Craniofacial clefts constitute a broad spectrum of malformations which have a large variety offorms. They occur at a frequency of1 to 5 per 100,000 live births [1]. One such extremely rare developmental defect is an oblique face cleft, which represents 0.24% of all craniofacial clefts [2]. Currently, the most widely used classification of cleft defects in the facial part of the skull is that proposed by Tessier in 1976 [3]. Oblique facial clefts are described as Tessier types 3, 4 and 5; the naso-ocular cleft Tessier 3, is located the most mesialy. It involves such a craniofacial structure as the vermilion border of the upper lip and the nasal wing. It results in the lack of an oral vestibule in this area. Then, the cleft fissure passes through the side wall of the nose up to the medial angle of the eye, medially in relation to the lower lacrimal point. In addition, this type of cleft is accompanied by a slit in the lower eyelid, a downward dislocation of the medial angle of the eye, microphthalmia, hypertelorism, improperly formed nasopharyngeal tract, a cleft of the medial orbital wall, as well as a cleft of the hard palate and the maxillary alveolar process [4-6].


Most often, the first surgical intervention of Tessier type 3 cleft is performed in infancy and consist of a correction of the lower eyelid, preventing the development of keratitis [5,6]. This procedure involves lifting the lower eyelid to the level corresponding to the medial angle of the eye, an effect which is obtained by making an incision along the lower eyelid and cheek [6]. The second stage of surgical treatment involves surgery of the lipo-nasal component of the cleft.
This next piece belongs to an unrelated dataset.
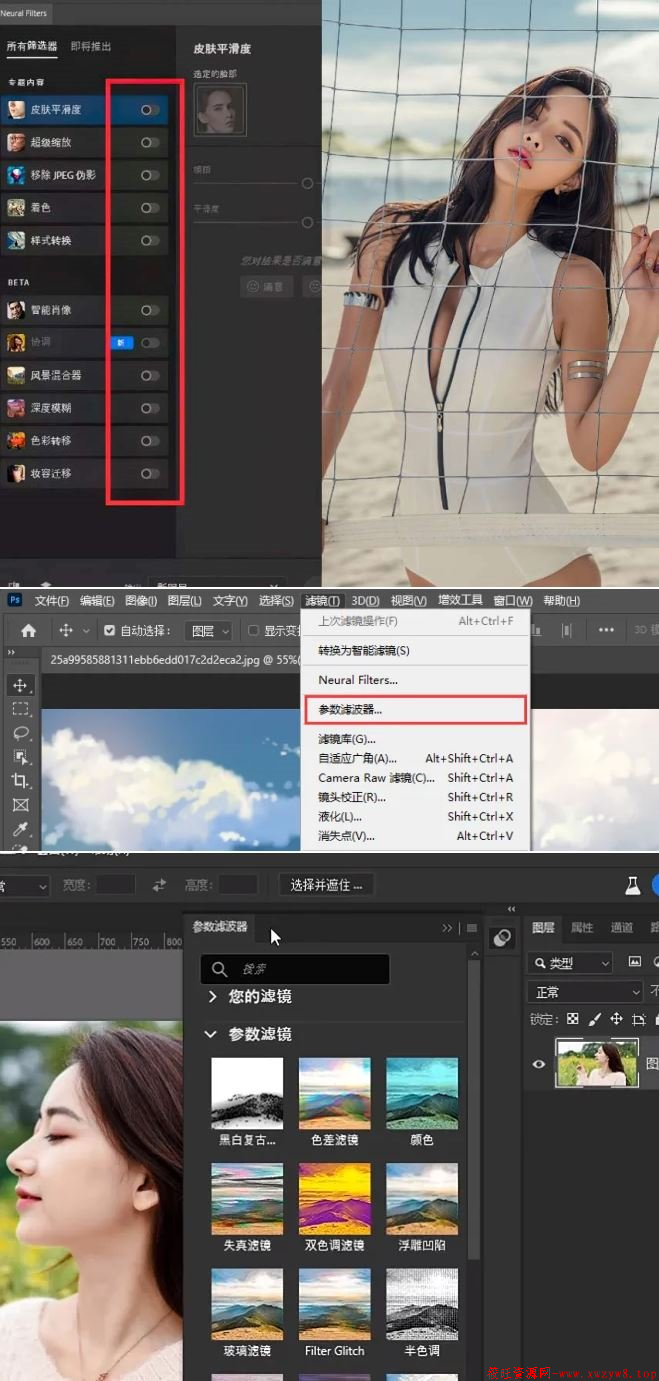Switch to the 通道 tab
This screenshot has width=659, height=1381.
pos(622,928)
In infancy, surgery for the primary closure of the cleft lip is performed [7]. Due to the shortage of soft tissues within the oral vestibule and nasal wings, the cleft closure can be performed by means of the turn-in flap technique using cheek tissue [6]. Alternatively, if the fissure is very wide, the complete cleft closure is preceded by orthopaedic treatment with a passive acrylic plate implemented soon after birth. The orthopaedic treatment aimed at directing the development of the jawbone to the desired position and reducing the width of the cleft made it possible to perform surgery within the soft tissues [5]. The final stage of surgical treatment in patients with oblique clefts is an autogenous bone graft to reconstruct the orbital wall when the patient is at least 5 years old [8]. Performing this procedure when the patient has reached the required age reduces the risk of graft resorption and provides a sufficient amount of bone tissue available to the surgeon.
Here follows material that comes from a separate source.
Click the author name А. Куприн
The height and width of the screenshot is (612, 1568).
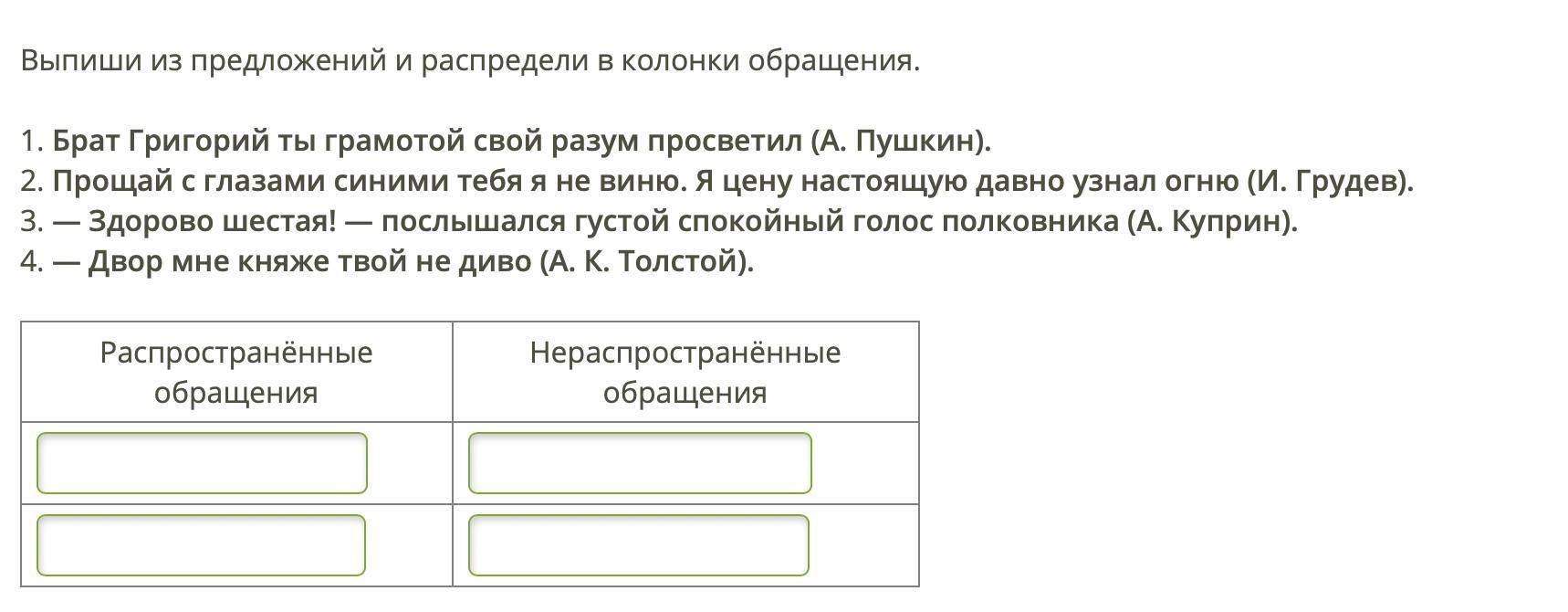(x=1213, y=222)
However, an earlier autogenic graft may be necessary if the cleft fissure is wide [9]. The literature presents various methods for the surgical and orthopaedic treatment of patients with Tessier No. 3 facial cleft; however, few papers discuss the subsequent care of the patient. In particular, there are no reports relating to the rehabilitation of the masticatory system in such patients and orthodontic treatment planning. The available case descriptions devote little attention to the dental abnormalities and malocclusions, which often occur together with oblique facial clefts. Despite the many surgical and orthopaedic techniques used in the treatment, there are no specific therapeutic procedures with strict guidelines. In all the analysed works, the authors draw attention to the importance of early surgical repair of the soft tissue of the cleft but the further stage of treatment involving autogenous bone grafts is undertaken in only a few described cases.


Tessier no. 3 facial cleft is a severe anomaly requiring multiple reconstructive operations and post-operative care that involve comprehensive cooperation by specialists in many fields of medicine. The goals of its surgical treatment include the closure of the lip and jaw cleft, reconstruction of the lower eyelid, repositioning of the lateral angle of the eye, and reconstruction of skeletal continuity using bone grafts. Through the effectiveness of this therapy is not entirely satisfactory, it seems necessary to collect and publish further data on patients with oblique facial cleft.